The stent (Esprit BTK, Abbott Vascular) was also noninferior to angioplasty in terms of safety.

Presenting results of the LIFE-BTK trial at the Transcatheter Cardiovascular Therapeutics annual meeting, Ramon Varcoe, MBBS, MS, PhD, MMed, of Prince of Wales Hospital, Sydney, said that peripheral artery disease is a global epidemic, the most serious manifestation of which is CTLI.

“If not treated expeditiously, this could lead to high rates of amputation, which, as we all know, has a severe impact on patients’ quality of life and even worse impact on their life prognosis, with prognosis rates worse than most cancers.”

He said that for infrapopliteal or below-the-knee (BTK) arterial disease, treatment with angioplasty has proven superior to bypass graft surgery, but some limitations of angioplasty are elastic recoil, dissection, and restenosis, thus limiting its durability. Coronary drug-eluting stents showed promise in BTK procedures but can interfere with reintervention. Thus, LIFE-BTK compared a drug-eluting stent with resorbable scaffolding to surgery.
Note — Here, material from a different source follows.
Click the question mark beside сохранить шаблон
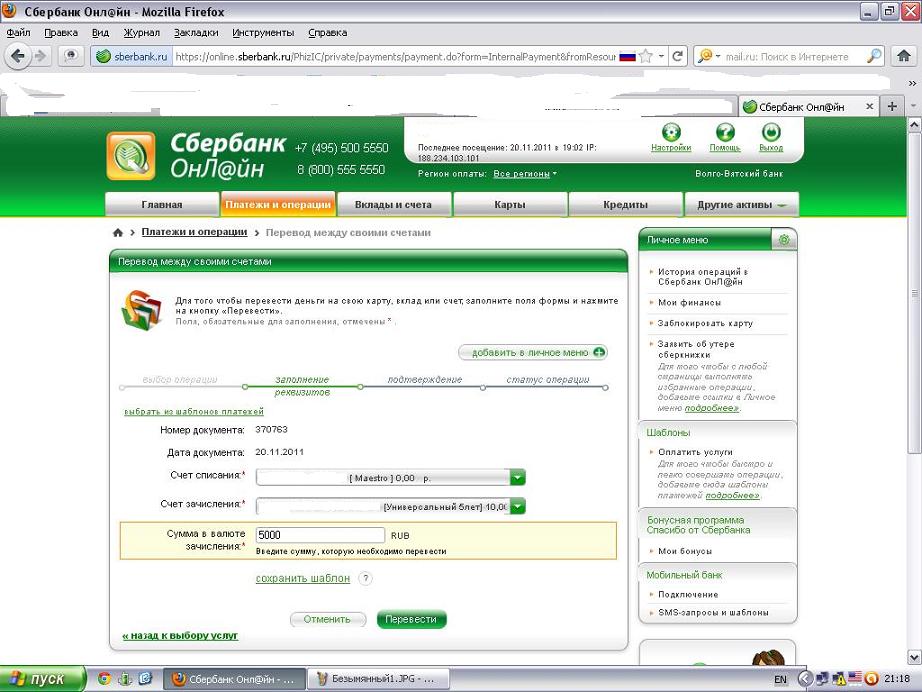Screen dimensions: 922x692 (365, 578)
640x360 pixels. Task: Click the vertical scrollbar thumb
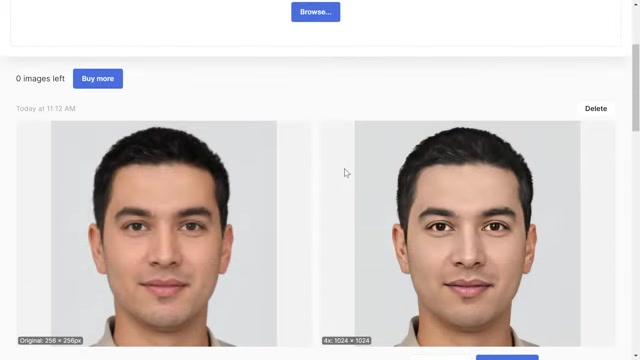636,88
Esprit BTK is a drug-eluting resorbable scaffold consisting of a temporary scaffold backbone of poly(L-lactide) and a strut thickness of 99 μm. It is coated with everolimus and bioresorbable poly(D,L-lactide). Two platinum markers at each end provide radiopacity.

LIFE-BTK enrolled patients aged 18 years or older with CLTI associated with ischemic rest pain or minor tissue loss and who had infrapopliteal artery stenosis or occlusion. The trial was prospective, international multicenter, and single-blind and randomly assigned 261 patients aged 18 years or older in the ratio of 2:1 to Esprit BTK (n = 173) or to angioplasty (n = 88). Treatment of up to two target lesions was allowed with a total scaffold length less than 170 mm.
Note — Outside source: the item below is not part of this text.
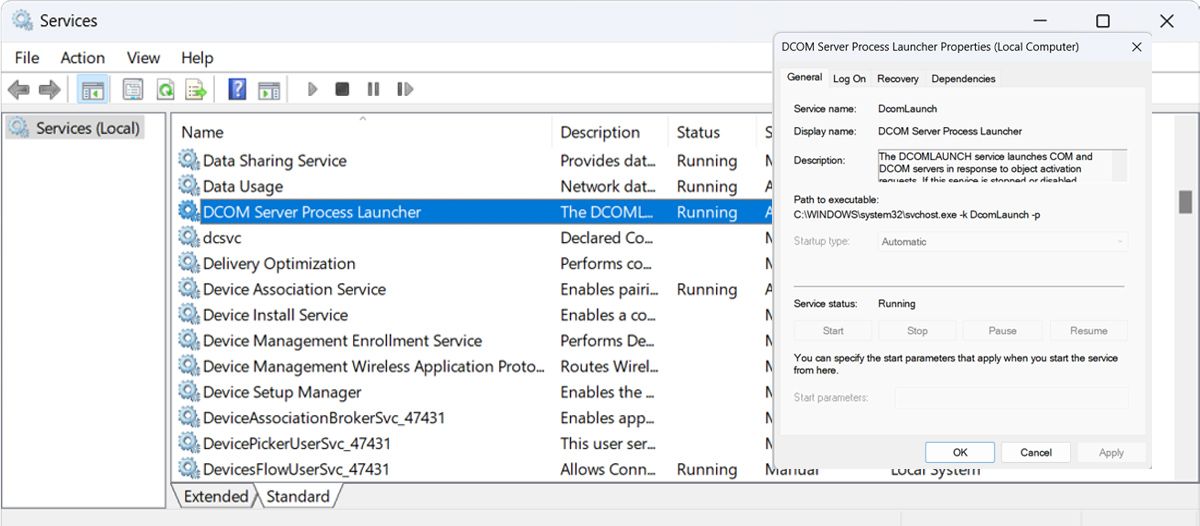1200x526 pixels.
Task: Toggle Show/Hide Console Tree toolbar icon
Action: [93, 90]
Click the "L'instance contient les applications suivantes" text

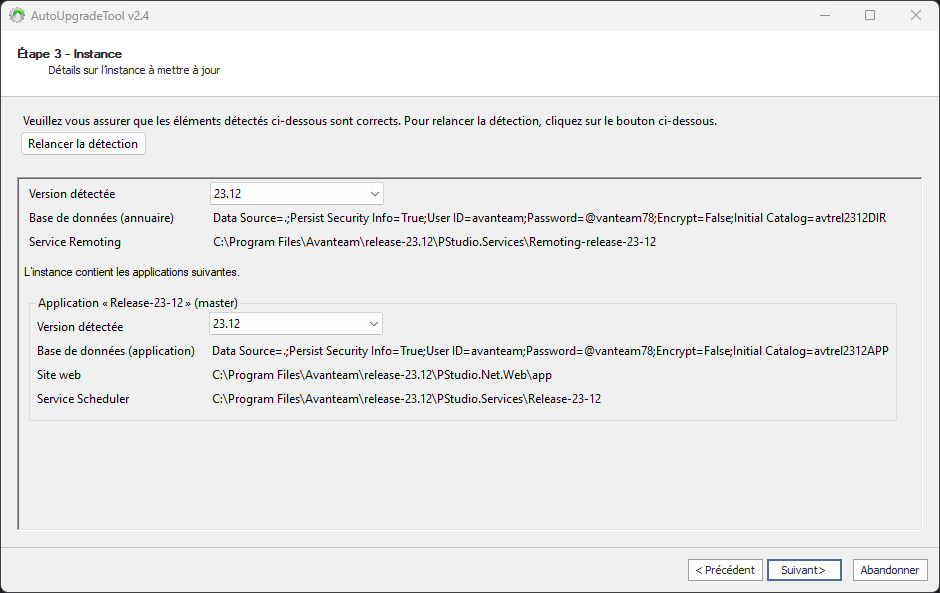[131, 272]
The primary efficacy endpoint was superiority of Esprit BTK over angioplasty in terms of freedom of above-ankle amputation in the index limb, binary restenosis of the target lesion, and clinically driven target lesion revascularization evaluated at 1 year.

The primary safety endpoint, evaluated at 6 months, consisted of freedom from above-ankle amputation, major reintervention at 6 months, and perioperative mortality at 30 days.

An independent committee adjudicated clinical events, and core laboratories with assessors blinded to trial group assignment adjudicated imaging results and wound assessments.
 

Superior efficacy, noninferior safety

Participants were about two-thirds men, largely White, with about 15% of participants being Black/African American, and more than 90% of patients in each arm had hypertension. Lesion lengths were approximately 44 mm in each group with reference vessel diameters averaging 2.82-2.94 mm before intervention. Less than 4% in each group had severe lesion calcification.

Clinical follow-up rate at 1 year in the Esprit BTK arm was 90.2% and in the angioplasty arm 90.9%. Six patients in the former arm died versus five in the latter.

At the meeting, sponsored by the Cardiovascular Research Foundation, Dr. Varcoe showed a graph of the primary efficacy results at 453 days, the extra time being allowed to achieve a diagnostic ultrasound. In the Esprit BTK group, 74.2% of participants achieved the efficacy endpoint versus 47.9% of the angioplasty subjects (P < .0001).

“As you can see, those bars start to diverge in about 5 months and continue to separate over time, showing clear superiority of the scaffold over angioplasty, absolute risk difference of 30.8% and a highly statistically significant P value,” he said. Very similar primary efficacy outcomes were seen at 393 days.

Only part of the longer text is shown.